After solvation, it is time to create a Protein Structure File (PSF), which contains the structural information needed to run the molecular dynamics calculations. ChemShell calls the PSFGEN utility programme to accomplish this task.

PSFGEN requires the solvated protein system to be split into a group of PDB files, each of which contains 1 segment. ChemShell handles this splitting automatically.

The other ingredient required by PSFGEN are CHARMM topology files for the system. If ChemShell has been compiled with CHARMM forcefield support, standard topologies for the amino acid residues will be available, as will a number of other common species in ChemShell’s own CHARMM library, including one for a 6-coordinated Heme bound to O2 (H6CO). This will patch the system appropriately for both oxygen molecule and coordinating cysteine ligands. Therefore, in the present case the user only needs to supply a topology for the camphor molecule (as we saw above when the NAMD() object was defined).

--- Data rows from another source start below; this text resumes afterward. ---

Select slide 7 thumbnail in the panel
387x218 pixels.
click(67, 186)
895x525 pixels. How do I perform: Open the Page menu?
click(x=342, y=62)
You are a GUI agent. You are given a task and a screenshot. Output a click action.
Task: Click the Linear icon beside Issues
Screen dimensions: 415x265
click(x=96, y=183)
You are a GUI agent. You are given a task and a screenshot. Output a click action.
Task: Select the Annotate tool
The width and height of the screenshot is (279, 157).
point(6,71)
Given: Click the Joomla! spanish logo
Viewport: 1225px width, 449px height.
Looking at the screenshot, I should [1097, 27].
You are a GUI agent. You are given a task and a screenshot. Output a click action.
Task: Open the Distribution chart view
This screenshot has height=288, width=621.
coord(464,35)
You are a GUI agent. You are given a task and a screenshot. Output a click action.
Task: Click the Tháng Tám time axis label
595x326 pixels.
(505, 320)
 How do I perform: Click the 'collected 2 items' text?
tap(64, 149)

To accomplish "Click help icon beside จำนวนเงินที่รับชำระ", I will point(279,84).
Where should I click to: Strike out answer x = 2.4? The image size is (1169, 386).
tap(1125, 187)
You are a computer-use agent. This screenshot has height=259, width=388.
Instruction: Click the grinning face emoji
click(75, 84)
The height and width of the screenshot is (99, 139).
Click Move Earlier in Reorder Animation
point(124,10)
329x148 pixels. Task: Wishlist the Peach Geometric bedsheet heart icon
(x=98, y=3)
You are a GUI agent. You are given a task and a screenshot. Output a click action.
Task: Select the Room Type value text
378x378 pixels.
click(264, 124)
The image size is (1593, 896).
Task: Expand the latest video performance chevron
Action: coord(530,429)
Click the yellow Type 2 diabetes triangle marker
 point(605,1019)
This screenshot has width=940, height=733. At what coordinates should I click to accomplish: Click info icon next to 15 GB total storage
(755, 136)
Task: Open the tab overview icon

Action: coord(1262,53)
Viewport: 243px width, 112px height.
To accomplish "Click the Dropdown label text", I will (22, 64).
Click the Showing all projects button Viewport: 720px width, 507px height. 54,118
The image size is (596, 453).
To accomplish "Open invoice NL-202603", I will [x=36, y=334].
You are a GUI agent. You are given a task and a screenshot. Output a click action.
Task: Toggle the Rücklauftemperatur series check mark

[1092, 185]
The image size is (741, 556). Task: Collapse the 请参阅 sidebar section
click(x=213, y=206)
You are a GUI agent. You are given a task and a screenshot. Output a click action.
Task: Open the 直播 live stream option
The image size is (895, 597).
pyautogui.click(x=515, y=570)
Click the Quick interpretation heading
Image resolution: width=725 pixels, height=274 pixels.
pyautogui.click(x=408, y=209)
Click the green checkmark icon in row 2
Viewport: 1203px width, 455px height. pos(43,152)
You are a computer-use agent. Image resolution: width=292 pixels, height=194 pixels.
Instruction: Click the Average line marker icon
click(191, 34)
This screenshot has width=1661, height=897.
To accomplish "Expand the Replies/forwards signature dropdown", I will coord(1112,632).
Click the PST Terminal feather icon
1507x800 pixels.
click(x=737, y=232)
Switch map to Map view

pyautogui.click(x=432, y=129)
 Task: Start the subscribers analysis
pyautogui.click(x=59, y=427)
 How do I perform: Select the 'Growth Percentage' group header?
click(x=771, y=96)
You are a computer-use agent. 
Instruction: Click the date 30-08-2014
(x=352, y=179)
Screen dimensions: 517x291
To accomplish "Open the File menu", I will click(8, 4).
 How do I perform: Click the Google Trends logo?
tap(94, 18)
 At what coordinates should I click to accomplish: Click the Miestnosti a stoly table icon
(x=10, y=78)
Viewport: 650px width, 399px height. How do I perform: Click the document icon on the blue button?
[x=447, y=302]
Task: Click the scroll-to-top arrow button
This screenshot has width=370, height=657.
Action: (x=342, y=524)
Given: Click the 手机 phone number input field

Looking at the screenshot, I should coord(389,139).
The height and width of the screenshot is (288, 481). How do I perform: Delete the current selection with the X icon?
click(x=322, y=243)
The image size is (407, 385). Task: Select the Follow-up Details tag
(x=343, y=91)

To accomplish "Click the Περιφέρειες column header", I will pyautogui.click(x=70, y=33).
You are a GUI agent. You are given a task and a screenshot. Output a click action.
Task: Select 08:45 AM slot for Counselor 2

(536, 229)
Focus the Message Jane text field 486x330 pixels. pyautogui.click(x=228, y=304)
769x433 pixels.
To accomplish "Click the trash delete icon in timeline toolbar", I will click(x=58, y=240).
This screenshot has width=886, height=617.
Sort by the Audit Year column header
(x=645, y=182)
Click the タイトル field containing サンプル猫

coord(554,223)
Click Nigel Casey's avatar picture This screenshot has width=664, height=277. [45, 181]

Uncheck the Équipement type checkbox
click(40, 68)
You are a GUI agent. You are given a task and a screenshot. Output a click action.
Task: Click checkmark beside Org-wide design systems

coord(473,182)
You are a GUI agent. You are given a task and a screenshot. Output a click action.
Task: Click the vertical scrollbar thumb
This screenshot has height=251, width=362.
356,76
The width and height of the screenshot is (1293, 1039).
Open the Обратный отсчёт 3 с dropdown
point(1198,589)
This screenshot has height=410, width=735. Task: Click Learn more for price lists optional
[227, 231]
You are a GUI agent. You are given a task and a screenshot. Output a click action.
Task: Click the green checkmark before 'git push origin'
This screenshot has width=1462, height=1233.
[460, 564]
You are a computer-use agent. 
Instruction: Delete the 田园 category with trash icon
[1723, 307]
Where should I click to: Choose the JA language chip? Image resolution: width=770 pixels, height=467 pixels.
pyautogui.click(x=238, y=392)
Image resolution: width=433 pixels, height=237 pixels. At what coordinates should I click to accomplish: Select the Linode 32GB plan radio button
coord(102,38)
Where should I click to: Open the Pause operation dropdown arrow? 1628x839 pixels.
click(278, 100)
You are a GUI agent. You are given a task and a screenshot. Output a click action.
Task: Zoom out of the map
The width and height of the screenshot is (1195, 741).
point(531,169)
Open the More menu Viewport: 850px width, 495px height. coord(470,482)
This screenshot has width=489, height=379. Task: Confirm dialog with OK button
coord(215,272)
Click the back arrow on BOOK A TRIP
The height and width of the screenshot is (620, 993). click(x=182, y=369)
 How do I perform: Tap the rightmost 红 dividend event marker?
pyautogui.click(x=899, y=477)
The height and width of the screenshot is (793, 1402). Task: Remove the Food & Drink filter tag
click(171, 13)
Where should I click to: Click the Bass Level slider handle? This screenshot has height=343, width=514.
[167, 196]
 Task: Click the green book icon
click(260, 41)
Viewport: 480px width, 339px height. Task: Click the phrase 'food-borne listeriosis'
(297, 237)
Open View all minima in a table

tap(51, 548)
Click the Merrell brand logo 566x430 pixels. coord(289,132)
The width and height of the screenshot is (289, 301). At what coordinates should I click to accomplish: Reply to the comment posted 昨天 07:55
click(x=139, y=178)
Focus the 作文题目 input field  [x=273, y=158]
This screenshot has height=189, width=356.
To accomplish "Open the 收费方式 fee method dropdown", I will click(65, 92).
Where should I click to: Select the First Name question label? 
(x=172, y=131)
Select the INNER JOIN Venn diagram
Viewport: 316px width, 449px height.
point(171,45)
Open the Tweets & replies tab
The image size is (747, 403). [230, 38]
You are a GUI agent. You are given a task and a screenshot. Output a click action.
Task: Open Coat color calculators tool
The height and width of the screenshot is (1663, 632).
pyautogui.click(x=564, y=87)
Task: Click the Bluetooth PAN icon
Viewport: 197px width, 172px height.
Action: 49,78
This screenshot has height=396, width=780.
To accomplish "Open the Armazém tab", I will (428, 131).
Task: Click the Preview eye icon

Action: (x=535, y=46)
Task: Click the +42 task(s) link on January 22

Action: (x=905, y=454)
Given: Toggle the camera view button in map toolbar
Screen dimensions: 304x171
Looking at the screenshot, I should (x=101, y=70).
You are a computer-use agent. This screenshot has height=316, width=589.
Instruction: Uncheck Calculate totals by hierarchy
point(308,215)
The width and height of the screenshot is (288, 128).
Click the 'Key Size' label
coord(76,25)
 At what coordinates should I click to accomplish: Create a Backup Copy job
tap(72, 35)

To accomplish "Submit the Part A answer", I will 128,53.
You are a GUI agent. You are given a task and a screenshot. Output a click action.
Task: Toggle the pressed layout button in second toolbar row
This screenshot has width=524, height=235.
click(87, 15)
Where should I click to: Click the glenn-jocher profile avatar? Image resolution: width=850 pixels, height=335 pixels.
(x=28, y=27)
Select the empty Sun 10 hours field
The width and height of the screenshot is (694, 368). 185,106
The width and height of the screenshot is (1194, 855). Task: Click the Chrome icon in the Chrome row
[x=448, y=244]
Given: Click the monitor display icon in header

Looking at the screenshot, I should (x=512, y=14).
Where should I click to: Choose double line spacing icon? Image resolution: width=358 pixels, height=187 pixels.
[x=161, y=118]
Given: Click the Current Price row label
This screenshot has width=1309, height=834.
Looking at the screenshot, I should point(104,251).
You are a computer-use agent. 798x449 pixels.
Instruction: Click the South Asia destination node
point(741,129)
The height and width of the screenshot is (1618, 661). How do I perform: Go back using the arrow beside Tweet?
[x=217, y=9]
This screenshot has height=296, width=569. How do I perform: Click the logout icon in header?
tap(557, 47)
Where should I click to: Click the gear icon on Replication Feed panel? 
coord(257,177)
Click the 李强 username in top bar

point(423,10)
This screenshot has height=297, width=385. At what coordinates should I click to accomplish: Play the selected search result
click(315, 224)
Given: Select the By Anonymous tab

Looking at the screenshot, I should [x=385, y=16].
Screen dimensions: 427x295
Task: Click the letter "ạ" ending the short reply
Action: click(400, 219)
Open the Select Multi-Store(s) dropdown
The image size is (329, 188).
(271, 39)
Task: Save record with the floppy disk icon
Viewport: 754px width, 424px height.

In the ChemShell output details are given of the topology processing, including where each topology has been sourced from. These should be checked for correctness. If you are famliar with PSFGEN you can also review the inputs and outputs for the utility in the _psfgen folder. The generated PSF is also in this folder. This contains full structural information including the bonds, angles and dihedrals present.

Step 4: Neutralisation of the system

It is generally good practice to neutralise the solvated protein system through the addition of counterions. ChemShell will do this automatically through the addition of sufficient sodium ions to balance out the net total charge of the system.

The resulting PDB and PSF files are saved as _neutralised.pdb and _neutralised.psf respectively, and the system is now ready for the equilibrium phase. Before proceeding, take a look at the PDB structure to become familiar with the setup used for the MD simulations.